**Task to complete**
Please rename "terminal" to "console" in the data between the line holding "The width and height of the screenshot is (1693, 1260)." and the line holding "tap(670, 272)", inclusive, and change nothing else.

==== Input material

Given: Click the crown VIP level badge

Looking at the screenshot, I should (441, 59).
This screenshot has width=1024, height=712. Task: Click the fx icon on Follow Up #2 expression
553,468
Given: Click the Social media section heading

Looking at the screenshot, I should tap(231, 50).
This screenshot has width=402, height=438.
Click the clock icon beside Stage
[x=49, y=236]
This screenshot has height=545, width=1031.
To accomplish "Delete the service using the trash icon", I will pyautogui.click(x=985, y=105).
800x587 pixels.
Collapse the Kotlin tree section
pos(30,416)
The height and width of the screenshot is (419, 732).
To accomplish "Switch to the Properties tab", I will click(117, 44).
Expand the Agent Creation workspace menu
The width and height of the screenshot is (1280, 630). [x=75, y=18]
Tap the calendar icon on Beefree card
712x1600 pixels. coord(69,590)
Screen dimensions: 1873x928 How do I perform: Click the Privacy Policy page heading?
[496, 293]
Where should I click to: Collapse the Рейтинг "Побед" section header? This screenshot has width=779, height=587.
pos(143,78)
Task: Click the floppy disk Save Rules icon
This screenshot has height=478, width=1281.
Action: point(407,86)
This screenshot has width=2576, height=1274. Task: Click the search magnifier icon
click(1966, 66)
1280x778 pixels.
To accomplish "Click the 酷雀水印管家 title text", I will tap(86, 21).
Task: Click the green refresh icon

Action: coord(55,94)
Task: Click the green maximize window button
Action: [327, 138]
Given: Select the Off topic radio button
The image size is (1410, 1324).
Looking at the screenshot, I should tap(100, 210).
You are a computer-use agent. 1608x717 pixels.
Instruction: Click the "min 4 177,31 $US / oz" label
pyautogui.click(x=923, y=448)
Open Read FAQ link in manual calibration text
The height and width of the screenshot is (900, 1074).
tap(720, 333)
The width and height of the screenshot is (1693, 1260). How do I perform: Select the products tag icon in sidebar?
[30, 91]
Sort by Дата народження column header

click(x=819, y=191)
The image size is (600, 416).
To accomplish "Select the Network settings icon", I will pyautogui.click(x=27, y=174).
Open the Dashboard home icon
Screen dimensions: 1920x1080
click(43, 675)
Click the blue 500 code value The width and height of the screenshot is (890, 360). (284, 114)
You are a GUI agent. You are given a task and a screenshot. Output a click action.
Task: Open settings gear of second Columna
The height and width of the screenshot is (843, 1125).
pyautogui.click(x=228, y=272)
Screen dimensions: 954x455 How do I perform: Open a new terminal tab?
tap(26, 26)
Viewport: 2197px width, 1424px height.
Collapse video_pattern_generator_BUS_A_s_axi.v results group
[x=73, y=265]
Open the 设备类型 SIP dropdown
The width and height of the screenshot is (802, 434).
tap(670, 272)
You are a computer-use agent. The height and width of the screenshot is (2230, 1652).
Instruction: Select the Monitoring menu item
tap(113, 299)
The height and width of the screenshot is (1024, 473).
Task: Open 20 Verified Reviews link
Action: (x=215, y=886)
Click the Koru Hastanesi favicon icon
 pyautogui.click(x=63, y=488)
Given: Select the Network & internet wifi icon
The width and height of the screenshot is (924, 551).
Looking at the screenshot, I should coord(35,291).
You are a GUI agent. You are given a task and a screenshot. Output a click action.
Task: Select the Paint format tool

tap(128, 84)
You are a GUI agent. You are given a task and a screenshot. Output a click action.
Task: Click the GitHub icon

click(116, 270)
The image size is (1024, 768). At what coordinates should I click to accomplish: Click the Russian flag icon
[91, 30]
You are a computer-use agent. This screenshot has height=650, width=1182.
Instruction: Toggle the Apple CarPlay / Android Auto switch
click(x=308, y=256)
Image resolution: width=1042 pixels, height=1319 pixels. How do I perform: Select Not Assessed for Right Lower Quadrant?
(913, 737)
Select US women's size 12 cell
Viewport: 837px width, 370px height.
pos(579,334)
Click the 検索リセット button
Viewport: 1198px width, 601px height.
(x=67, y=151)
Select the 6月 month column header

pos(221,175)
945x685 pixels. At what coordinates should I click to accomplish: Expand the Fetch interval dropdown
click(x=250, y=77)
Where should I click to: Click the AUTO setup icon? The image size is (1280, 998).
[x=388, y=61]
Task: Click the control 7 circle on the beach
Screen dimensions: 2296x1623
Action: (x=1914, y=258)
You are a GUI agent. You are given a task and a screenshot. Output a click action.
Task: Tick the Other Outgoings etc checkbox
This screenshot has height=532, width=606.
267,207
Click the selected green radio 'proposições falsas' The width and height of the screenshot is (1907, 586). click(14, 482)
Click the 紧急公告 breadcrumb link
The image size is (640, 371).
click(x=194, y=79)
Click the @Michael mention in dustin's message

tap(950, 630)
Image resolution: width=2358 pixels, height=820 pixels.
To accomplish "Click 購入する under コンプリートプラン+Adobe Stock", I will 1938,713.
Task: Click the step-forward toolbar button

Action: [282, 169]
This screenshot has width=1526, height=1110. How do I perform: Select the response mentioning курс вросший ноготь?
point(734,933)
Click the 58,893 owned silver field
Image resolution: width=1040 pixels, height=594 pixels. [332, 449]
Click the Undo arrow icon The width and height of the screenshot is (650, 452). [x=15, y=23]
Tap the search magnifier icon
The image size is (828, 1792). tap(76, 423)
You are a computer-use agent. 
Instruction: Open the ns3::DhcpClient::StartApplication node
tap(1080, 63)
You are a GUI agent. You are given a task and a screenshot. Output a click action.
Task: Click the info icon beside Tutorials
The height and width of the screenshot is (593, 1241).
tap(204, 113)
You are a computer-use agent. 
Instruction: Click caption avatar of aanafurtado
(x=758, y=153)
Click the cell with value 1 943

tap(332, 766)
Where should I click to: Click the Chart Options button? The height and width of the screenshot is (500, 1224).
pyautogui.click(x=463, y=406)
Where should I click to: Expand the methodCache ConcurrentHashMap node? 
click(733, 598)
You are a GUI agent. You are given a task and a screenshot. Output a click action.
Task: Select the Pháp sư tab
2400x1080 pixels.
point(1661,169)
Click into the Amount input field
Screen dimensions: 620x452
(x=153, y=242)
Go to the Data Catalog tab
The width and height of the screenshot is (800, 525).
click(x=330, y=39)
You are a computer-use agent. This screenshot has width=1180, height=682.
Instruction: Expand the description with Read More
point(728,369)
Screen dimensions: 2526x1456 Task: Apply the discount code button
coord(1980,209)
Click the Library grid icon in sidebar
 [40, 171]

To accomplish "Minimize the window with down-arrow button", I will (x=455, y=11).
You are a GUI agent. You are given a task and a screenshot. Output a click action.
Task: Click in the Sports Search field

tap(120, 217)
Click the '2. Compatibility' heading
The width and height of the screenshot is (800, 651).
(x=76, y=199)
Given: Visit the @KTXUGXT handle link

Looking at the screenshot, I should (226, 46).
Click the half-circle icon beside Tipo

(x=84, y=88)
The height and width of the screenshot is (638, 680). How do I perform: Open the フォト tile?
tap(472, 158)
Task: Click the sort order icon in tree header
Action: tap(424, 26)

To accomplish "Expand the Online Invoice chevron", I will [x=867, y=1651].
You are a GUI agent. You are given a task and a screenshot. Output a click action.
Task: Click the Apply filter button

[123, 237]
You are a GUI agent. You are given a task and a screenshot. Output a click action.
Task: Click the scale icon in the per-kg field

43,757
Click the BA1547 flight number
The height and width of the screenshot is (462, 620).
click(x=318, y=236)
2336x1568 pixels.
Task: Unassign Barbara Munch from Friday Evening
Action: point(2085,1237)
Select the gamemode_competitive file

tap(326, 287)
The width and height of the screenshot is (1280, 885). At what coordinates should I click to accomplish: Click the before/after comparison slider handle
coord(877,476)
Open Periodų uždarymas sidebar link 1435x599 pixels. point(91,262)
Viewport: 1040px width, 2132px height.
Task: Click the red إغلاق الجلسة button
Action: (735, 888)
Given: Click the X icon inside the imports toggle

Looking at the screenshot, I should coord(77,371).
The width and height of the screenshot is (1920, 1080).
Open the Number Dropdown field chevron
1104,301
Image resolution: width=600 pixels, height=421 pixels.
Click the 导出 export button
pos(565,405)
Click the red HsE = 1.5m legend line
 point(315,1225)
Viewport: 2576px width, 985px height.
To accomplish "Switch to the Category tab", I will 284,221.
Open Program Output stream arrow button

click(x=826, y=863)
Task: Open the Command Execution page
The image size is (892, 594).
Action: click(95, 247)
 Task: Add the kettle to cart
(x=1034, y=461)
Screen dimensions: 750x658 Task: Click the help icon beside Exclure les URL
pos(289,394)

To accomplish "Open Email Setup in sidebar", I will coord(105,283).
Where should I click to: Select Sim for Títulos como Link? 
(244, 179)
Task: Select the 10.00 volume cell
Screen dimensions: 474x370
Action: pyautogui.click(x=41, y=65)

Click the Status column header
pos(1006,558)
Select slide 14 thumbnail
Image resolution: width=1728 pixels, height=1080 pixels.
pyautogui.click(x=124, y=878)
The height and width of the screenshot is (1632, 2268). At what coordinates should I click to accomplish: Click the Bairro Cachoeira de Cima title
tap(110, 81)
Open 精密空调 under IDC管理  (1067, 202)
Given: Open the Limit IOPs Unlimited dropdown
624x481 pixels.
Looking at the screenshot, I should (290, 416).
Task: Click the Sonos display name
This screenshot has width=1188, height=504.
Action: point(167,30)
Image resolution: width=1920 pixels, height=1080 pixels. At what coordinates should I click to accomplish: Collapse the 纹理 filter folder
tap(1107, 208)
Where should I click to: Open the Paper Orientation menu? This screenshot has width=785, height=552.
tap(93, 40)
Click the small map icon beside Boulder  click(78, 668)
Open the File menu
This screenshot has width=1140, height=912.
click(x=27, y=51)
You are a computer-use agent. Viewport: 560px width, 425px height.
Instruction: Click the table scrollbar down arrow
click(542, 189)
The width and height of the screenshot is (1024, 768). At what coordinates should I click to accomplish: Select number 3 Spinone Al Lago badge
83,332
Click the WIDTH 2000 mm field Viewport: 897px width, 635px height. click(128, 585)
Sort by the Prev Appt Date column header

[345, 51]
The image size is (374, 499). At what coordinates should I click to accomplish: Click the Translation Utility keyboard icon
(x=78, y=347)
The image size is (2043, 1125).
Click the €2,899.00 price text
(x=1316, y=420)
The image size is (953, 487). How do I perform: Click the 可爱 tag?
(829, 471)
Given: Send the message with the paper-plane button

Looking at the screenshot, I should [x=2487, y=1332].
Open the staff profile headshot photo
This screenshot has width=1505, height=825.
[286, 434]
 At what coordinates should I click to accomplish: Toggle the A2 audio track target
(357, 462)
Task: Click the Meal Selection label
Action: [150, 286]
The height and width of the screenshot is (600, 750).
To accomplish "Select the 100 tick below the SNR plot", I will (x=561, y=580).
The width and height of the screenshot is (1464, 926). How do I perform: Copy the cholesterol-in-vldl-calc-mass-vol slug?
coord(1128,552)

========

**Finished exercise**
The width and height of the screenshot is (1693, 1260). How do I perform: Select the products tag icon in sidebar?
[30, 91]
Sort by Дата народження column header

click(x=819, y=191)
The image size is (600, 416).
To accomplish "Select the Network settings icon", I will pyautogui.click(x=27, y=174).
Open the Dashboard home icon
Screen dimensions: 1920x1080
click(43, 675)
Click the blue 500 code value The width and height of the screenshot is (890, 360). (284, 114)
You are a GUI agent. You are given a task and a screenshot. Output a click action.
Task: Open settings gear of second Columna
The height and width of the screenshot is (843, 1125).
pyautogui.click(x=228, y=272)
Screen dimensions: 954x455 How do I perform: Open a new console tab?
tap(26, 26)
Viewport: 2197px width, 1424px height.
Collapse video_pattern_generator_BUS_A_s_axi.v results group
[x=73, y=265]
Open the 设备类型 SIP dropdown
The width and height of the screenshot is (802, 434).
tap(670, 272)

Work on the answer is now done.